Microsoft's Operating Systems Group reportedly affected "immediately" by layoffs

A new report claims that today's announcement of 18,000 upcoming job cuts at Microsoft will affect the company's Operating Systems Group, led by Terry Myerson, "immediately and directly" as the division makes some organizational changes that are already in place in other parts of Microsoft.

Myerson was put in charge of the division, which develops the Windows, Windows Phone and Xbox operating systems, a year ago when former Microsoft CEO Steve Ballmer announced his own changes at the company, which did not involve layoffs. ZDNet's long time Microsoft watcher Mary Jo Foley states, via her unnamed sources at Microsoft, that the changes announced today by current CEO Satya Nadella will cause the Operating Systems Group to alter its current product management/development/software organizational structure.
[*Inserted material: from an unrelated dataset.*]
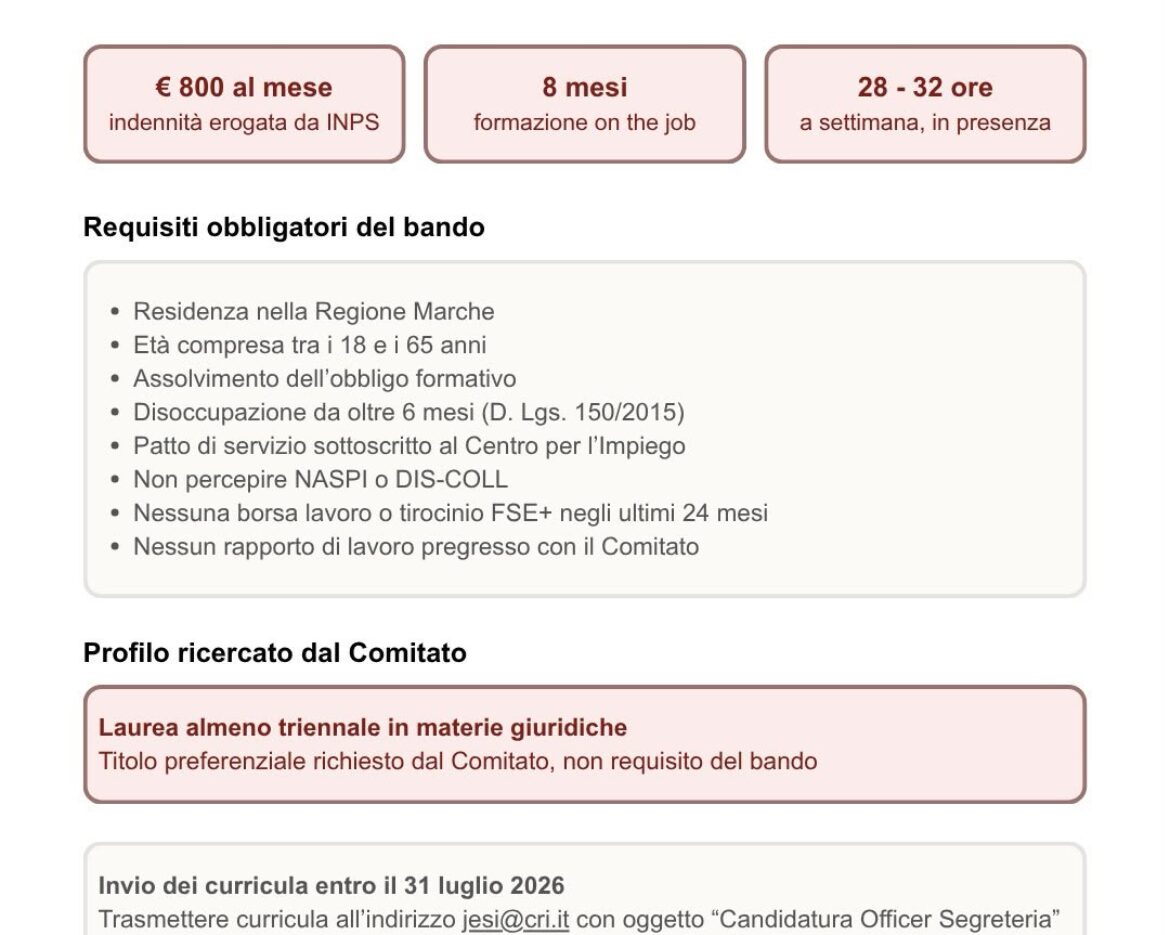Click Patto di servizio sottoscritto item
Image resolution: width=1170 pixels, height=935 pixels.
[409, 445]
What does this mean? Foley has heard that some Windows engineers, "primarily dedicated testers" will be let go as part of the layoffs announced today and that product managers and development engineers could take over some of those testing responsibilities. The idea is that this should make the OS team both leaner as well as have them work faster instead of releasing new products in two or three year cycles. Microsoft is rumored to be developing the next version of Windows, code named Threshold, for a launch sometime in the spring of 2015.

In addition, a number of Microsoft's sales and marketing employees will be affected by the layoffs. Foley writes that, according to an internal email sent out by Microsoft's chief operating officer Kevin Turner today, the plan is to "reduce our reliance on contingent staff augmentation by over 20 percent year-over-year." In fact, she writes that the layoffs will have some effect on all of Microsoft's divisions.

In related news, the Seattle Times reports that about 1,351 of Microsoft's job cuts will come from its headquarters in Redmond, Washington and the surrounding area. That will affect just three percent of the 43,000 Microsoft team members who work in the region.